The budget airline fell into the red for the three months to the end of December, compared to a profit of €105.6m (£92.4m) in the same period a year ago.
It argued that a recent fall in oil prices would do nothing to lift the gloom – as it would help failing rivals stagger on in an already-overcrowded market, helping to keep prices low.
The third-quarter loss came despite passenger numbers growing by 8% to 30.4 million and revenues climbing 9% to €1.53bn (£1.34bn). Shares in the company fell 3% based on the results.
Michael O’Leary said that the results were “disappointing”.

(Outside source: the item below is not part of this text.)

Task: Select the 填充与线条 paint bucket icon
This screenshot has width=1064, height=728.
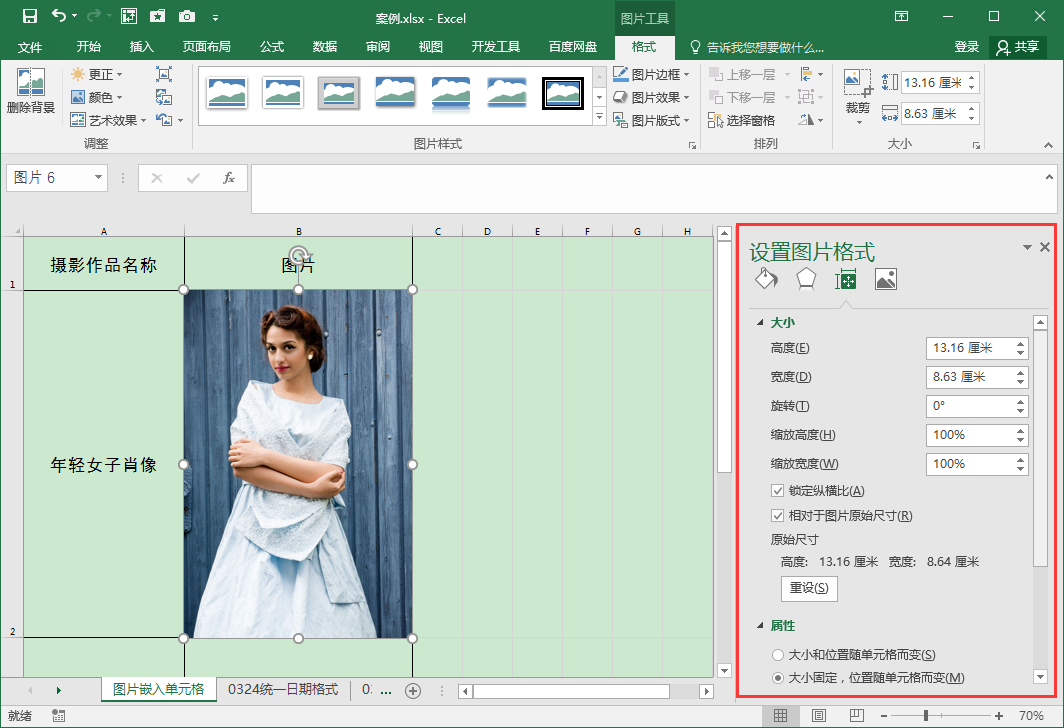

“While a €20m loss in Q3 was disappointing, we take comfort that this was entirely due to weaker than expected air fares so our customers are enjoying record low prices, which is good for current and future traffic growth.”Michael O’Leary
Average fares fell 6% “due to excess winter capacity in Europe” while there were also higher staff costs including 20% pilot pay increases and more passenger compensation due to air traffic control disruption.
Ryanair’s third-quarter results come weeks after it warned that full-year profits would be hit by the squeeze on fares. The airline reiterated the same guidance in its latest release, saying it expects full-year profits of €1bn – €1.1bn (£880m-£960m), excluding its recently acquired loss-making Austrian carrier Laudamotion.
O’Leary went on further to discuss Brexit and how the outcome will affect his airlines business performance.
The risk of a no-deal Brexit remains worryingly high. While we hope that common sense will prevail, and lead either to a delay in Brexit, or agreement on the 21-month transition deal currently on the table, we have taken all necessary steps to protect Ryanair’s business in a no-deal environment.”Michael O’Leary
Ryanair has already obtained a UK licence to protect domestic routes and has also temporarily made changes to its share voting rights structure so that it remains an EU owned and controlled business.
The airline also announced a shake-up of its structure and that Mr O’Leary has agreed a new five-year contract as chief executive to take him through to July 2024.